Where the records below show a line containing "Viewport: 1230px width, 603px", start copying; end with the line containing "The height and width of the screenshot is (952, 650).", and copy it too.

[Stored items]
⟨

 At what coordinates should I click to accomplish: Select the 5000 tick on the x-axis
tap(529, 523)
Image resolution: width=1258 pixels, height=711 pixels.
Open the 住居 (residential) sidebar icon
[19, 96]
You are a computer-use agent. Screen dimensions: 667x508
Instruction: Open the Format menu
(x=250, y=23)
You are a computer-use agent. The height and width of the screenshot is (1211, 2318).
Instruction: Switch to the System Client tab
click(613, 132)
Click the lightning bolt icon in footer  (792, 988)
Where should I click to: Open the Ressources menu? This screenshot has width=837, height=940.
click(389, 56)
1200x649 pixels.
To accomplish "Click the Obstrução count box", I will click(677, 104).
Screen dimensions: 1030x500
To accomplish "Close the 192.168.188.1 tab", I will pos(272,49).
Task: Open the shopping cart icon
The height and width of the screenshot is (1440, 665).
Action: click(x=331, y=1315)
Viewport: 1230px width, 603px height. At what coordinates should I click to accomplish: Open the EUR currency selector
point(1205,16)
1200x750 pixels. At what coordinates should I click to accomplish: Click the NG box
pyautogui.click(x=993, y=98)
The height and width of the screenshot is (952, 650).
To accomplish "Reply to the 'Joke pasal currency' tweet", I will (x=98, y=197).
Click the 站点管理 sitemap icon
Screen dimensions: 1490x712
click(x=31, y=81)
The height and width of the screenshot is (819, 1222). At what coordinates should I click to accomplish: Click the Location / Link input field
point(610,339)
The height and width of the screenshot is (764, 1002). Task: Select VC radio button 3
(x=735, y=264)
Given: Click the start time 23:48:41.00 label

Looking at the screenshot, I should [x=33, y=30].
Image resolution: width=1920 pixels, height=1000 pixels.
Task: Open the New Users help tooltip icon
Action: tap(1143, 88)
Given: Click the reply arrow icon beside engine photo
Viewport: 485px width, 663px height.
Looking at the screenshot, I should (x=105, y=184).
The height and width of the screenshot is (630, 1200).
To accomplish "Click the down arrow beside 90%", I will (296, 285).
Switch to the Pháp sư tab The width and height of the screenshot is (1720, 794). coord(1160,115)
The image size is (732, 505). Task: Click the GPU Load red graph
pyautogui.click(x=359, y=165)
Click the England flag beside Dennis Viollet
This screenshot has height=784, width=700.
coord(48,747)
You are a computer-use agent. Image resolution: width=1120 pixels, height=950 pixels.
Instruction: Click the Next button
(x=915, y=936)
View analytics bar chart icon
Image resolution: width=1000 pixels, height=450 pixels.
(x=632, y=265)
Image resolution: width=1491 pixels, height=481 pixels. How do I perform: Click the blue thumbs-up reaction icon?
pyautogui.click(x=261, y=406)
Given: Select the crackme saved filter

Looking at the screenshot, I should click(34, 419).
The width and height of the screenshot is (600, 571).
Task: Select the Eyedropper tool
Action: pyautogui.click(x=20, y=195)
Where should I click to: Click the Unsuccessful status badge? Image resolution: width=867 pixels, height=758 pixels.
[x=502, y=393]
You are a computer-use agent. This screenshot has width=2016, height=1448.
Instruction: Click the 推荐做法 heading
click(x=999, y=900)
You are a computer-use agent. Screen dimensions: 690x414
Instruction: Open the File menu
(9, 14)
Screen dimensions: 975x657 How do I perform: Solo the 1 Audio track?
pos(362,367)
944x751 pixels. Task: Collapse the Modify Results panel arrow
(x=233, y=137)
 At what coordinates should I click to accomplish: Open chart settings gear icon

⟩

**EXPECTED ANSWER**
Viewport: 1230px width, 603px height. At what coordinates should I click to accomplish: Open the EUR currency selector
point(1205,16)
1200x750 pixels. At what coordinates should I click to accomplish: Click the NG box
pyautogui.click(x=993, y=98)
The height and width of the screenshot is (952, 650).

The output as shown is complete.